**Problem description:** Please reproduce exactly, and only, the line containing "Open the 'Cameroon" and every line after it to the end of the records below, leaving out all pictures.

**Available data:**
++++++++++++++++++++

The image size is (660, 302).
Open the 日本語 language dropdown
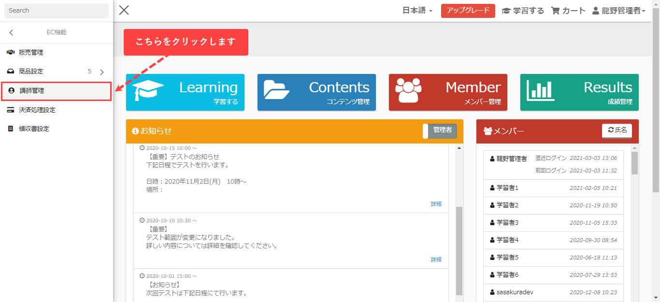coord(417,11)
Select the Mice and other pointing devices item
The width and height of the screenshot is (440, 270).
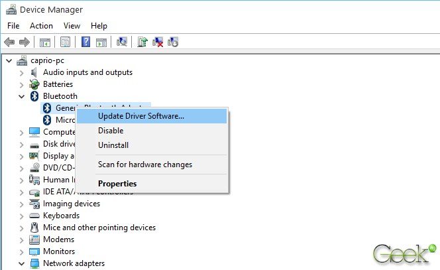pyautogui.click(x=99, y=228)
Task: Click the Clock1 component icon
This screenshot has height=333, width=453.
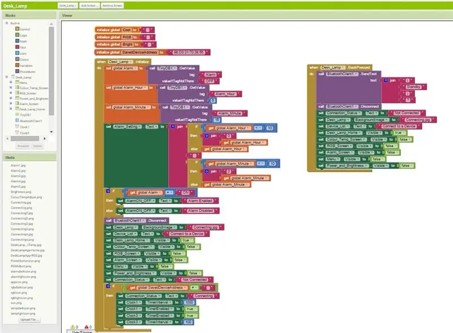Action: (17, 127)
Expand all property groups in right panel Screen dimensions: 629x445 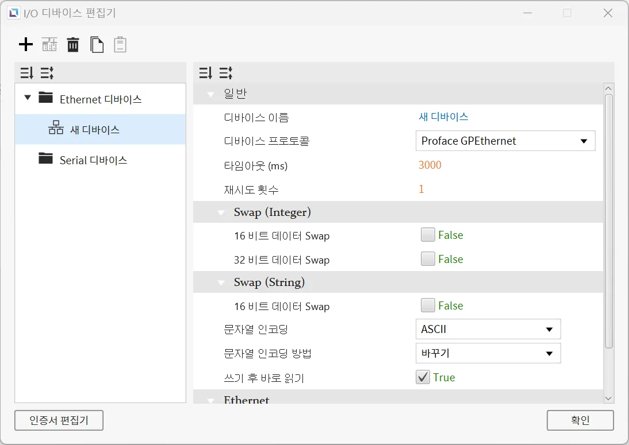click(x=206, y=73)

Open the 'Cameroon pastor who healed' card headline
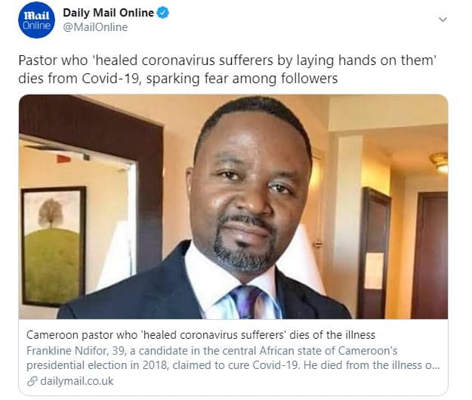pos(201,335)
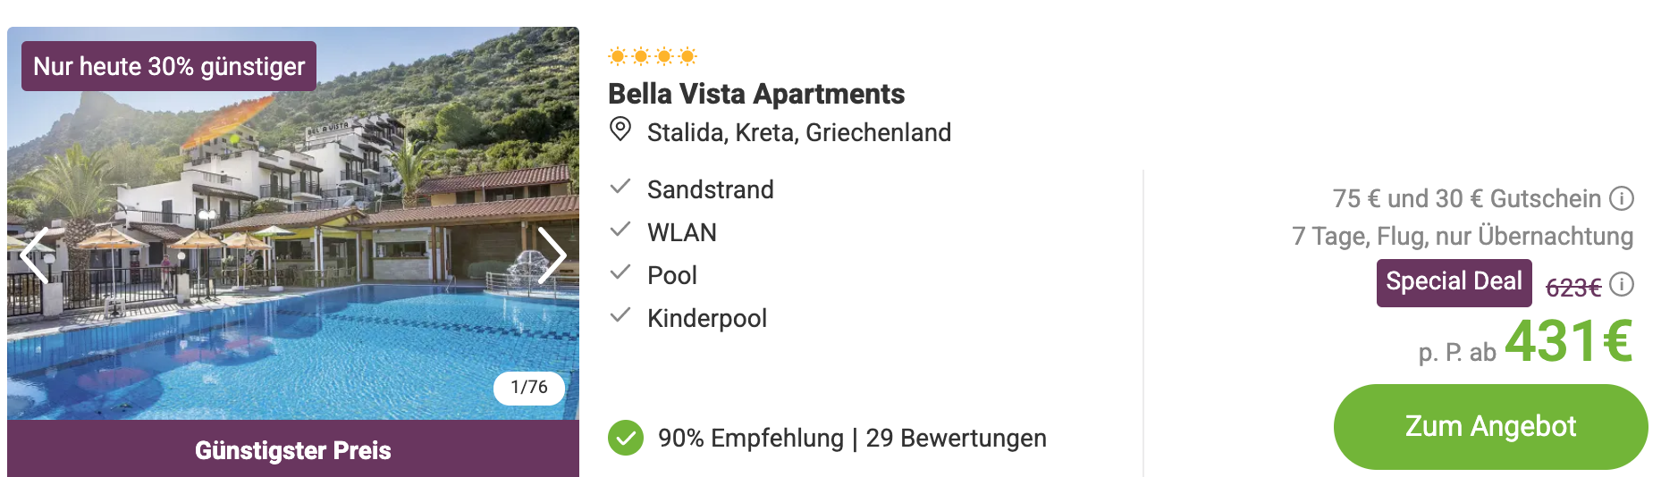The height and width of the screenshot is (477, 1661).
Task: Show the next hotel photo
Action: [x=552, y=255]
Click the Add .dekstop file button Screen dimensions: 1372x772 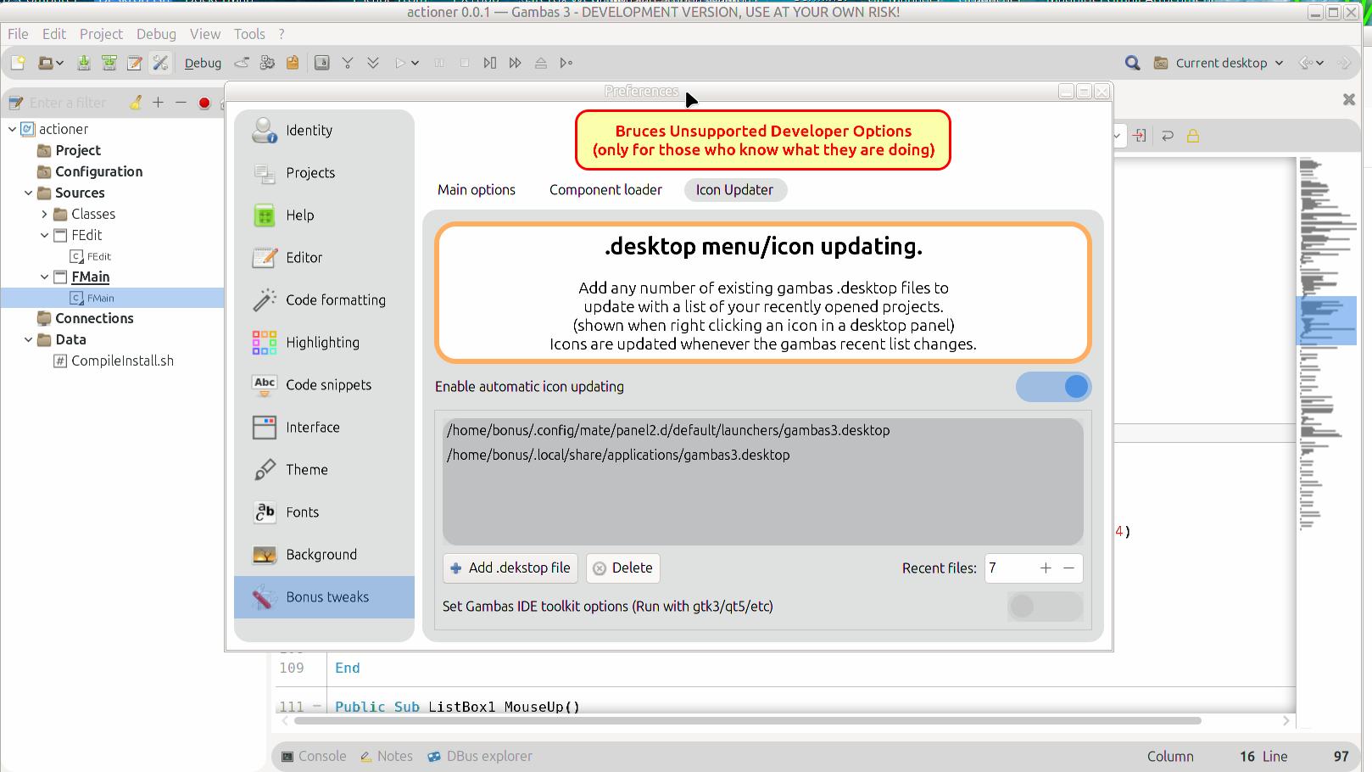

++++++++++++++++++++

**Solution for this problem:**
Open the 'Cameroon pastor who healed' card headline
pos(201,335)
The height and width of the screenshot is (477, 1661).
Task: Show the next hotel photo
Action: [x=552, y=255]
Click the Add .dekstop file button Screen dimensions: 1372x772 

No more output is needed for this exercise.